Omit every picture and write out the rest of the records exactly.

──────── Data for this task ────────

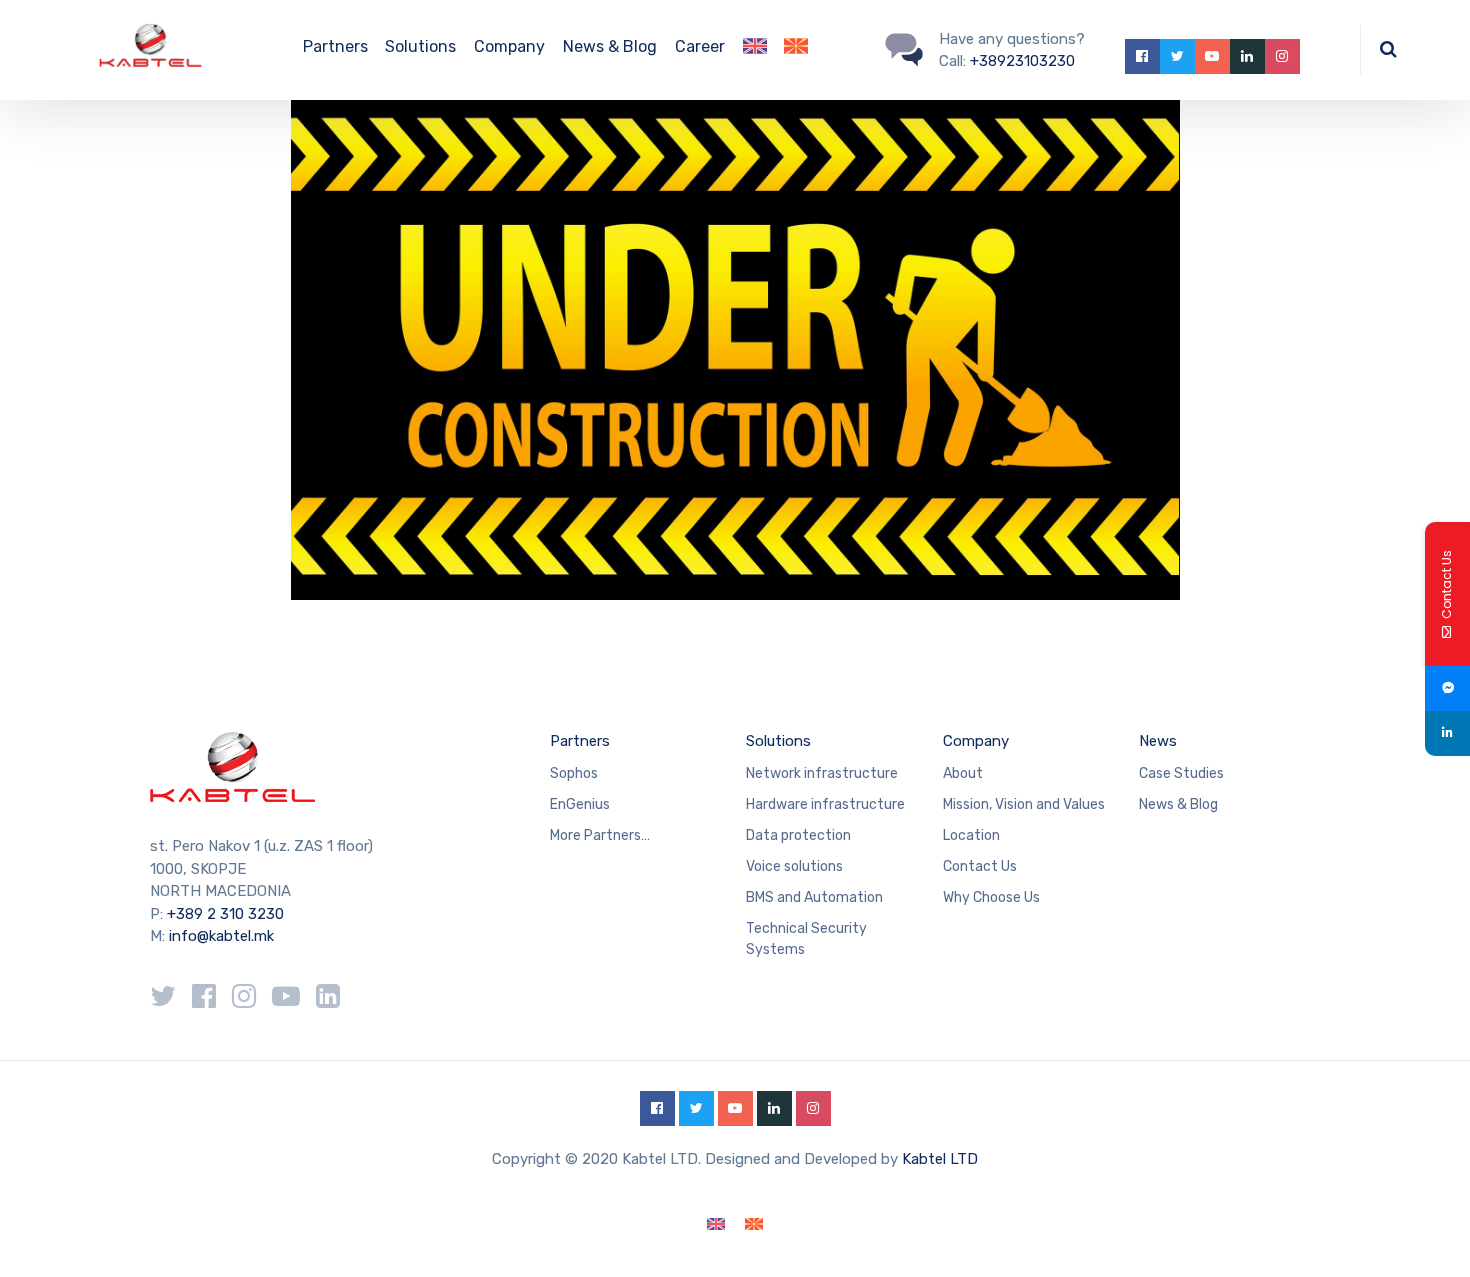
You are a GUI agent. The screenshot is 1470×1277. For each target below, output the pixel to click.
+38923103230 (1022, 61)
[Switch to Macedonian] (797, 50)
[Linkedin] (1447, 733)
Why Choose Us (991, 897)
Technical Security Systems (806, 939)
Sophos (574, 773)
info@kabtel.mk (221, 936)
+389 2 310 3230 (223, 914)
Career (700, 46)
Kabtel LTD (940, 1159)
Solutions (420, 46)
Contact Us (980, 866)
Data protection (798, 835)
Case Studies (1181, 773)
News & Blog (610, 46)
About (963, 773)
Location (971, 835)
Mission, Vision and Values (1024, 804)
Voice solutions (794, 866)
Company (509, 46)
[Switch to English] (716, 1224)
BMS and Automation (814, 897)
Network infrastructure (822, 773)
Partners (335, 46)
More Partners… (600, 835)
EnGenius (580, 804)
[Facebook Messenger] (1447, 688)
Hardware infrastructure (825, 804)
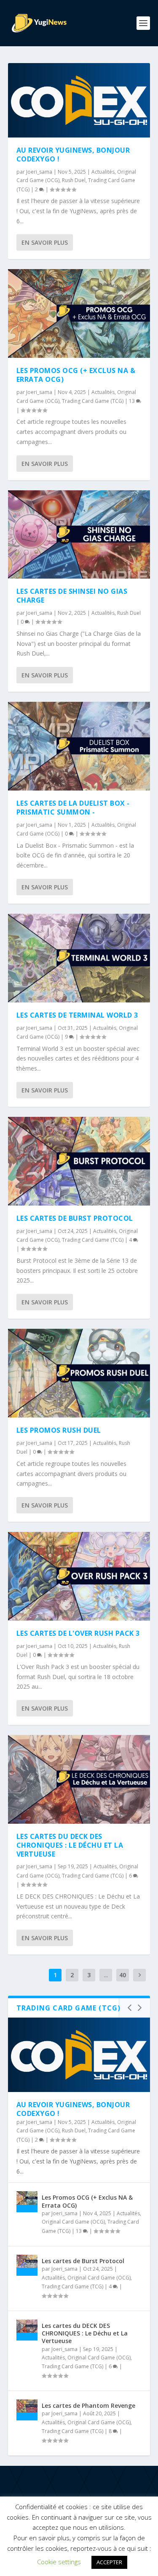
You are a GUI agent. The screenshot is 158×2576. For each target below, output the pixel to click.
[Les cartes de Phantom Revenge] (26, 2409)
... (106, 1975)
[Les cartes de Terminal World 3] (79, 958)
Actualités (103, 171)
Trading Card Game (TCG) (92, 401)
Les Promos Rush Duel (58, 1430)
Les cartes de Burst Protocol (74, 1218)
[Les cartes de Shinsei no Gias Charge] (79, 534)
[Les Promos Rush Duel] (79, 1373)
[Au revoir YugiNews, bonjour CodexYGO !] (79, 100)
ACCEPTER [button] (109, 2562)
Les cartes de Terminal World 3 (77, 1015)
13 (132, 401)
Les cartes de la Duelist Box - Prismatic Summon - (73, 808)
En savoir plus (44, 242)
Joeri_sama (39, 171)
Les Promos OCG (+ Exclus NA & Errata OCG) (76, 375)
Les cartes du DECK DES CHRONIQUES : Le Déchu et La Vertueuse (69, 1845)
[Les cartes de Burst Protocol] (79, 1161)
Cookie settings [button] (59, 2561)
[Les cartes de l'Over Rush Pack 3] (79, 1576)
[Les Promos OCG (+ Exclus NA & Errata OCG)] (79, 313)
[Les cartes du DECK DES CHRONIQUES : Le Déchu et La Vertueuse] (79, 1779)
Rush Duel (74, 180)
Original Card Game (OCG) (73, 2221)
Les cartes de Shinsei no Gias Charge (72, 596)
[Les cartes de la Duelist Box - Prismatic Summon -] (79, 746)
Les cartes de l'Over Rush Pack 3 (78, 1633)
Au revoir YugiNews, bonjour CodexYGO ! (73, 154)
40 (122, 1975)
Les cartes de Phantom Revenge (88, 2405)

────────

> [Answer section]:
You are a GUI agent. The screenshot is 1470×1277. For each target below, output the pixel to click.
+38923103230 (1022, 61)
[Switch to Macedonian] (797, 50)
[Linkedin] (1447, 733)
Why Choose Us (991, 897)
Technical Security Systems (806, 939)
Sophos (574, 773)
info@kabtel.mk (221, 936)
+389 2 310 3230 (223, 914)
Career (700, 46)
Kabtel LTD (940, 1159)
Solutions (420, 46)
Contact Us (980, 866)
Data protection (798, 835)
Case Studies (1181, 773)
News & Blog (610, 46)
About (963, 773)
Location (971, 835)
Mission, Vision and Values (1024, 804)
Voice solutions (794, 866)
Company (509, 46)
[Switch to English] (716, 1224)
BMS and Automation (814, 897)
Network infrastructure (822, 773)
Partners (335, 46)
More Partners… (600, 835)
EnGenius (580, 804)
[Facebook Messenger] (1447, 688)
Hardware infrastructure (825, 804)
You are a GUI agent. The screenshot is 158×2576. For each target below, output the pixel to click.
[Les cartes de Phantom Revenge] (26, 2409)
... (106, 1975)
[Les cartes de Terminal World 3] (79, 958)
Actualités (103, 171)
Trading Card Game (TCG) (92, 401)
Les Promos Rush Duel (58, 1430)
Les cartes de Burst Protocol (74, 1218)
[Les cartes de Shinsei no Gias Charge] (79, 534)
[Les Promos Rush Duel] (79, 1373)
[Au revoir YugiNews, bonjour CodexYGO !] (79, 100)
ACCEPTER [button] (109, 2562)
Les cartes de Terminal World 3 (77, 1015)
13 (132, 401)
Les cartes de la Duelist Box - Prismatic Summon - (73, 808)
En savoir plus (44, 242)
Joeri_sama (39, 171)
Les Promos OCG (+ Exclus NA & Errata OCG) (76, 375)
Les cartes du DECK DES CHRONIQUES : Le Déchu et La Vertueuse (69, 1845)
[Les cartes de Burst Protocol] (79, 1161)
Cookie settings [button] (59, 2561)
[Les cartes de l'Over Rush Pack 3] (79, 1576)
[Les Promos OCG (+ Exclus NA & Errata OCG)] (79, 313)
[Les cartes du DECK DES CHRONIQUES : Le Déchu et La Vertueuse] (79, 1779)
Rush Duel (74, 180)
Original Card Game (OCG) (73, 2221)
Les cartes de Shinsei no Gias Charge (72, 596)
[Les cartes de la Duelist Box - Prismatic Summon -] (79, 746)
Les cartes de l'Over Rush Pack 3 (78, 1633)
Au revoir YugiNews, bonjour CodexYGO ! (73, 154)
40 (122, 1975)
Les cartes de Phantom Revenge (88, 2405)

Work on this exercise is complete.